Pulp Fiction Cinematography Journal

Pulp Fiction (1994), Andrzej Sekula

INTERESTING PATTERNS:

STILLS:

EVERY SHOT SHOTS: http://evanerichards.com/2010/965

WATCH: https://www.youtube.com/watch?v=s51T7Ps70fs&list=PLOtN3mC2mbrZCK8KyYmqOb1cRfcJCOAUH

Kill Bill Vol. 1 (2003)

Day 16: 03/12/18

Kill Bill Vol.1, Quentin Tarantino

=> Every scene of this movie is an art form in itself. Every scene. If anybody would give me pictures of shots in this movie I can easily put them in order – that’s how memorable and impactful this movie is on me. Every scene is very thought through and designed intricately.

=> So many tools are used to tell the story and they are always used purposefully. Such as the ceiling view in the first fight scene between Bea and Vernita in the kitchen.
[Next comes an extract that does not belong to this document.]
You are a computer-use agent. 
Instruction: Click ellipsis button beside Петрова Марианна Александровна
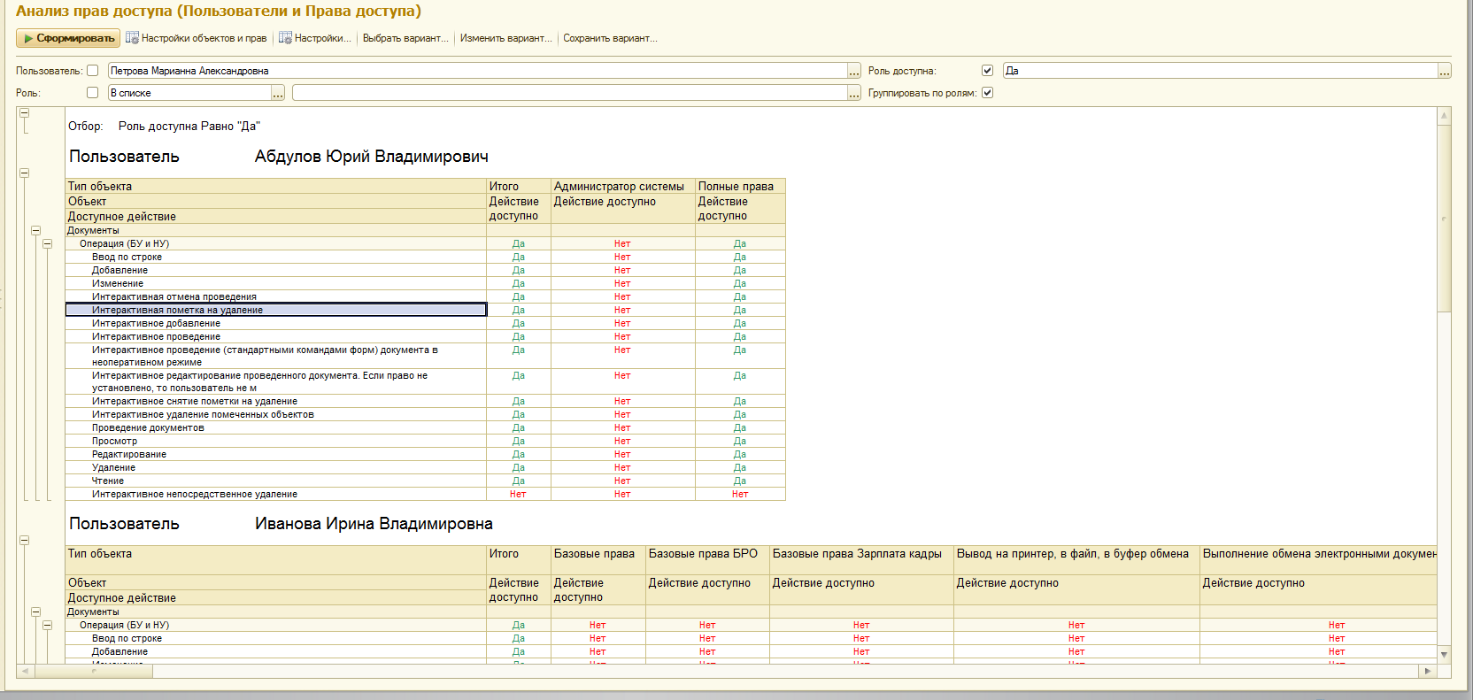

When Bea enters the kitchen you see it from above and it is completely clean, nothing extraordinary. When she leaves the kitchen, it’s all a mess, there is cereal all over the floor and a dead body. It’s just the beginning for this movie. When O-ren Ishii’s backstory is told, it is done so with an anime – because she is Chinese-Japanese. Such a fitting and fun way of introducing a character.

=> Color communication on point. Bold red. Bold yellow. And bold night blue in just one scene, memorable enough.

=> Insanely good rhythm. Like a heartbeat. Always keeps you on your toes.

=> OMG THE MUSIC CHOICES. Blows my mind.

=> Takes the characters and the action to the fullest. Are you surprised or impressed by something? The next scene will take it to a higher level.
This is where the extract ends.